This session finished with posting the following SE question here: http://stackoverflow.com/questions/39819876/in-which-way-are-these-two-powerpoint-shapes-different-accessed-via-api

In full it read like this:

As part of an open source assistive technology project (here), I am accessing a PowerPoint file by python API (python-pptx).
Some shapes are causing exceptions when I look at color. But it's hard to see which.
I've created this minimal example: https://www.dropbox.com/s/7ihbd3e9yh235mg/MCVE.pptx?dl=0
and indeed, here's a screenshot:
enter image description here
It consists of a single slide, with shapes that work on the left, and shapes that fail on the right. Using the format painter will make a shape work (or not, depending on the source of the formatting) but I've been through every way of checking the formats that I can think of, and both sets of shapes appear identical.

How are the two sets of shapes in the minimal example different?

If anyone would like to pop over and add their expertise, that would be lovely. Otherwise, the live notes are below.

###### 02/10/2016-17:55:17 BST:

Okay, I'm back. Now I want to change grab_text so that it gives informatin about which colour information is missing. I can also use this as an oppertunity to overhaul the output text anyway.

###### 02/10/2016-18:06:36 BST:

Made some costmetic changes, now trying to get an event to trigger on blank colours.

###### 02/10/2016-18:10:45 BST:

I thought my debug code was wrong. Turns out that there really is a page where the colours are *all* wrong. And it's more than just gery...

###### 02/10/2016-18:14:15 BST:

Tried to change the colours to a lighter shade, NO effect. Trying again now I've remembered to save the file.

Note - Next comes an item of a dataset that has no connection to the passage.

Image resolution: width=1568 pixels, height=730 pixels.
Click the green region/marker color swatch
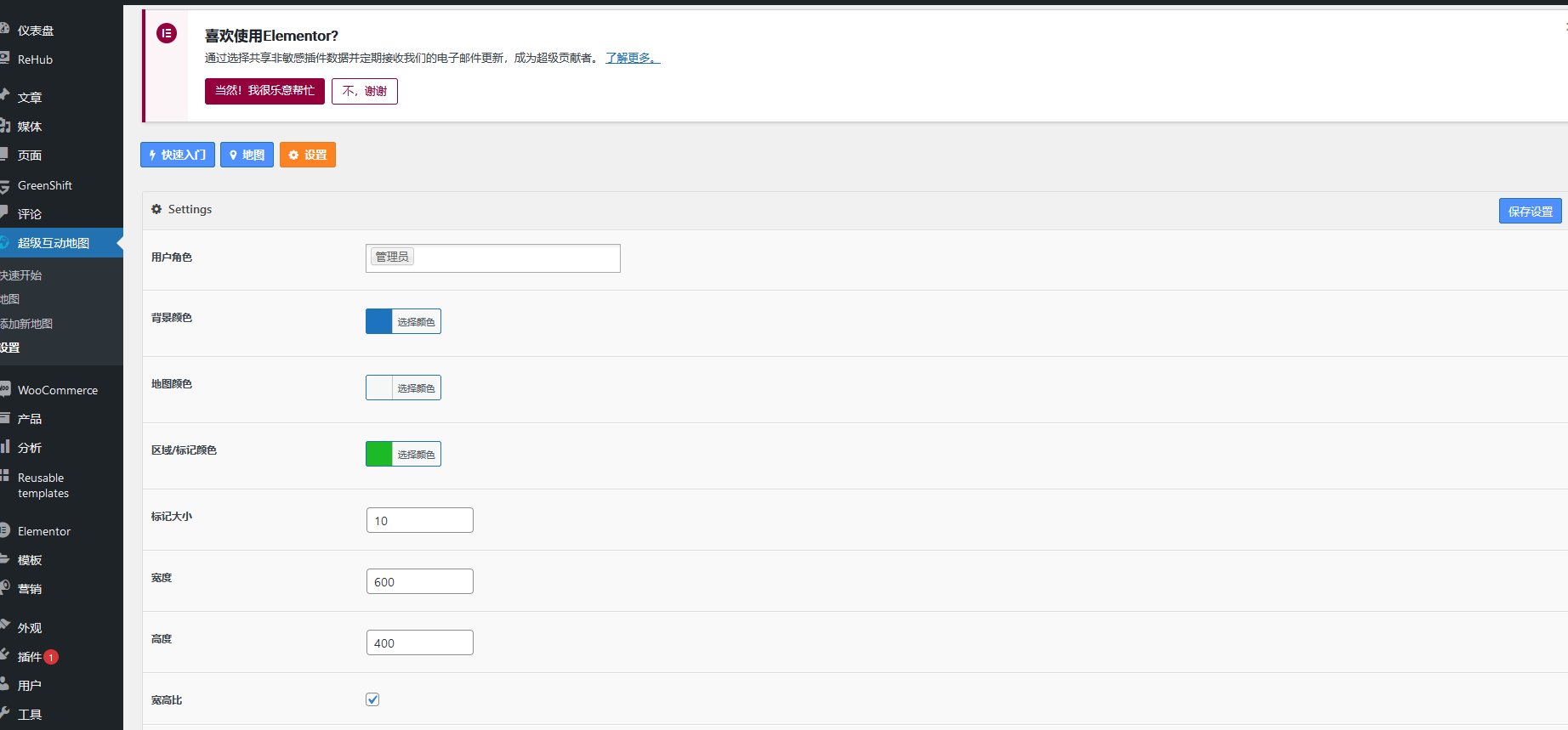[379, 454]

###### 02/10/2016-18:15:34 BST:

Replacing the box with another worked. But this is going to be an extra pain if I also have to check and fix all of the links as well.

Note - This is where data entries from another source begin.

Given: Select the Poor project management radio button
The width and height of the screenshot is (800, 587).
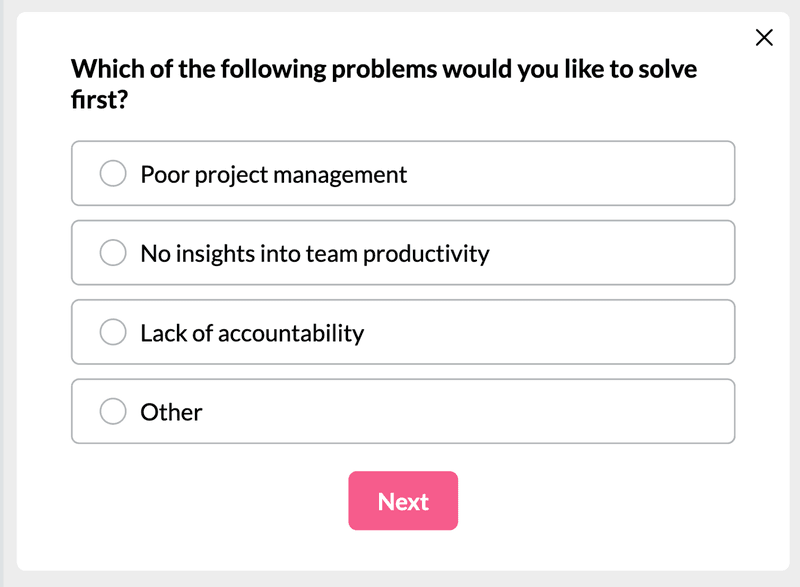Looking at the screenshot, I should coord(112,173).
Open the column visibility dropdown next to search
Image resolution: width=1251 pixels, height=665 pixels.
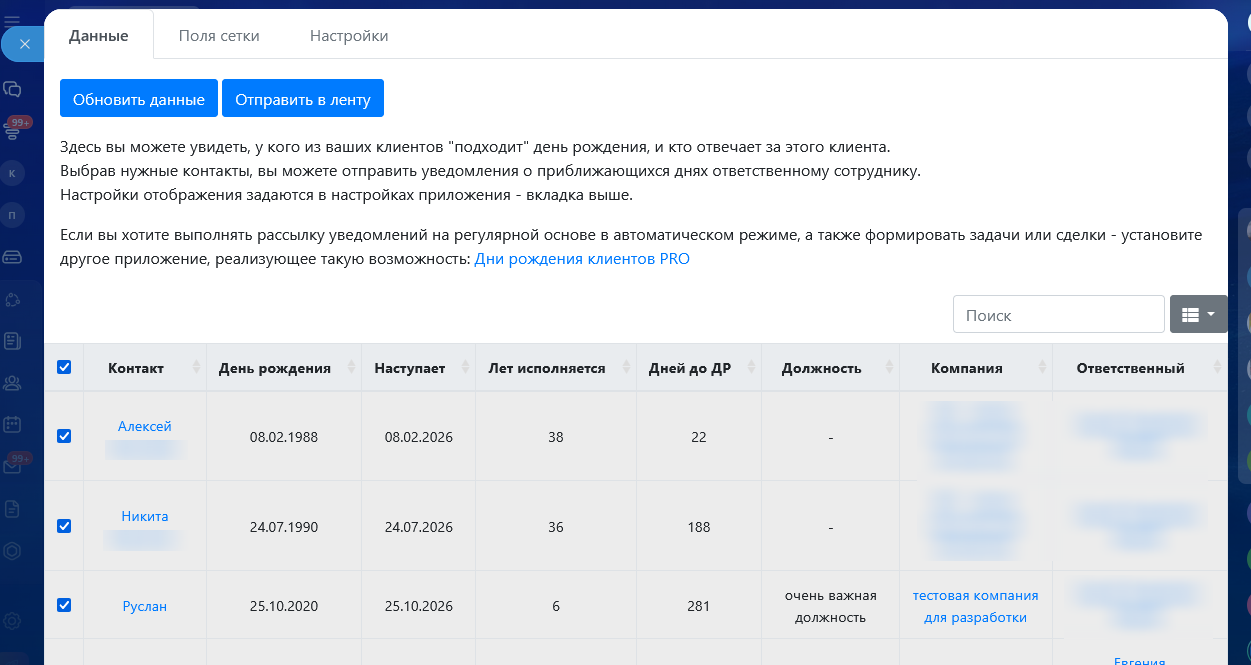click(x=1198, y=314)
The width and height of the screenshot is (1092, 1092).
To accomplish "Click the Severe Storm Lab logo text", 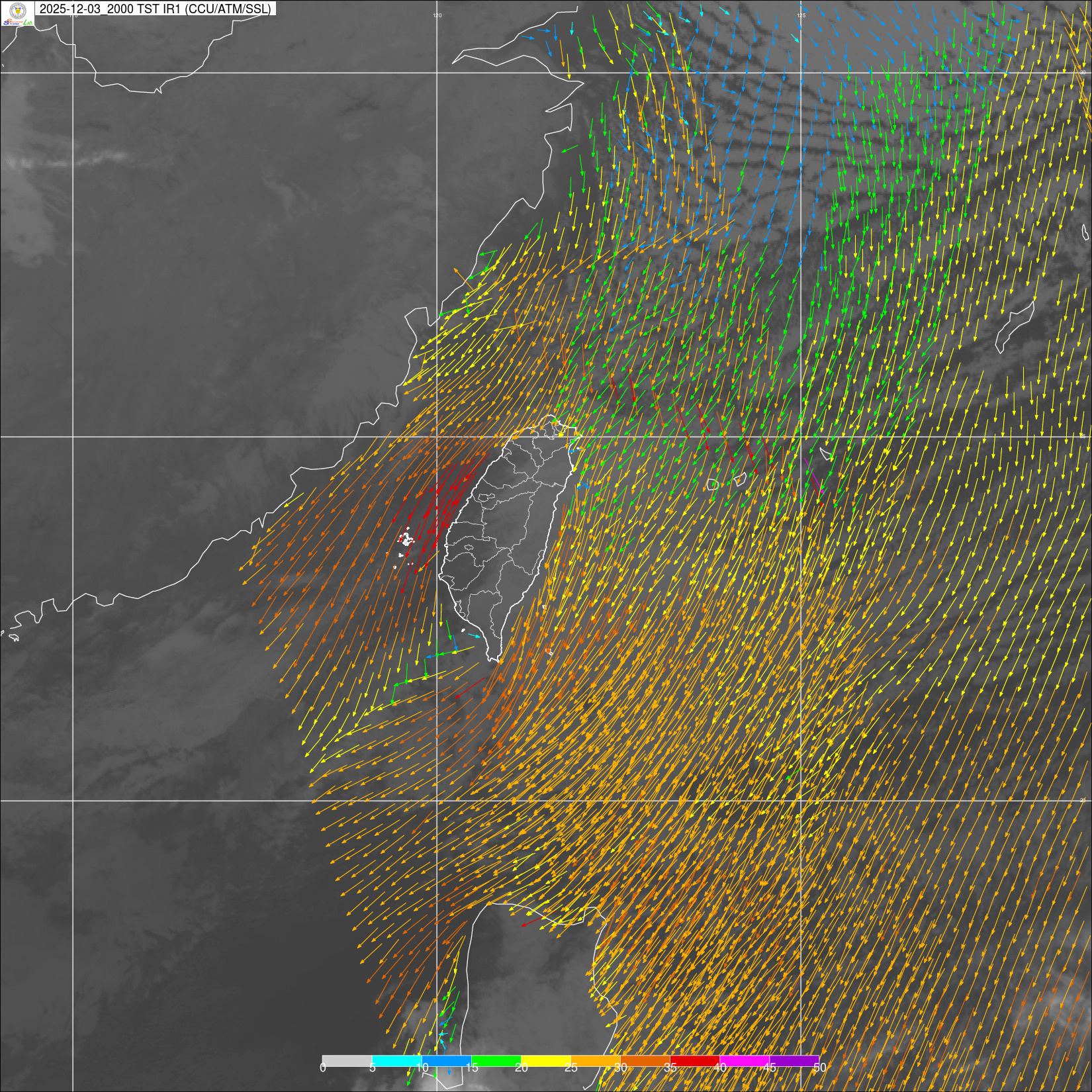I will click(x=17, y=23).
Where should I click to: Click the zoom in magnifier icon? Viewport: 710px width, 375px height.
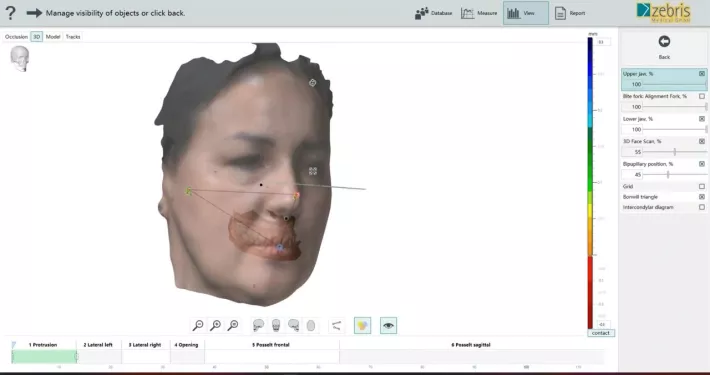216,325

###### 02/10/2016-18:16:36 BST:

I'm checking format painting from the fixed square.

###### 02/10/2016-18:17:24 BST:

That might have worked...

###### 02/10/2016-18:18:52 BST:

Indeed it has... but what changed?

###### 02/10/2016-18:21:18 BST:

I've been thought everything in the list... No differences in the formating.

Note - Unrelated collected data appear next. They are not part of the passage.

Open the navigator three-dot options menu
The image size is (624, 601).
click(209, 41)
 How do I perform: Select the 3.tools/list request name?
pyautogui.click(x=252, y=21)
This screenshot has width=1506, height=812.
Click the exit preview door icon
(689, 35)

###### 02/10/2016-18:22:52 BST:

Okay, time to take stock. We now understand that there is something in the formating of certain powerPoint shapes that causes some to refuse to give a colour and some to be happy with it. We know that this property can be transfered by the format painter tool. We've also checked all of the formating settings we can think of, and CAN'T find a difference. What's our next move?

###### 02/10/2016-18:25:35 BST:

I've created a new pointpoint file, that is different on only one way - that I format painted one additional cell. I'm now going to run opendiff and see if that gives me a clue.

###### 02/10/2016-18:26:53 BST:

Nevermind, they aren't (obviously) easily readable and it's probably more trouble that it's worth to go thought and unzip them all. What to do next?

###### 02/10/2016-18:30:15 BST:

I'm going to commit this, and try with something else.

###### 02/10/2016-18:30:24 BST:

No, that's NOT the best way. I'm going to create an example.

###### 02/10/2016-18:35:15 BST:

I've created a stripped down PowerPoint file.

###### 02/10/2016-18:38:41 BST:

I've built a special extra file that has just eight shapes on it, the four on the left are somehow different from the ones on the right. To Check nothing broke in the copying I then copied them back to the orginal file and tried again and the same problem came up.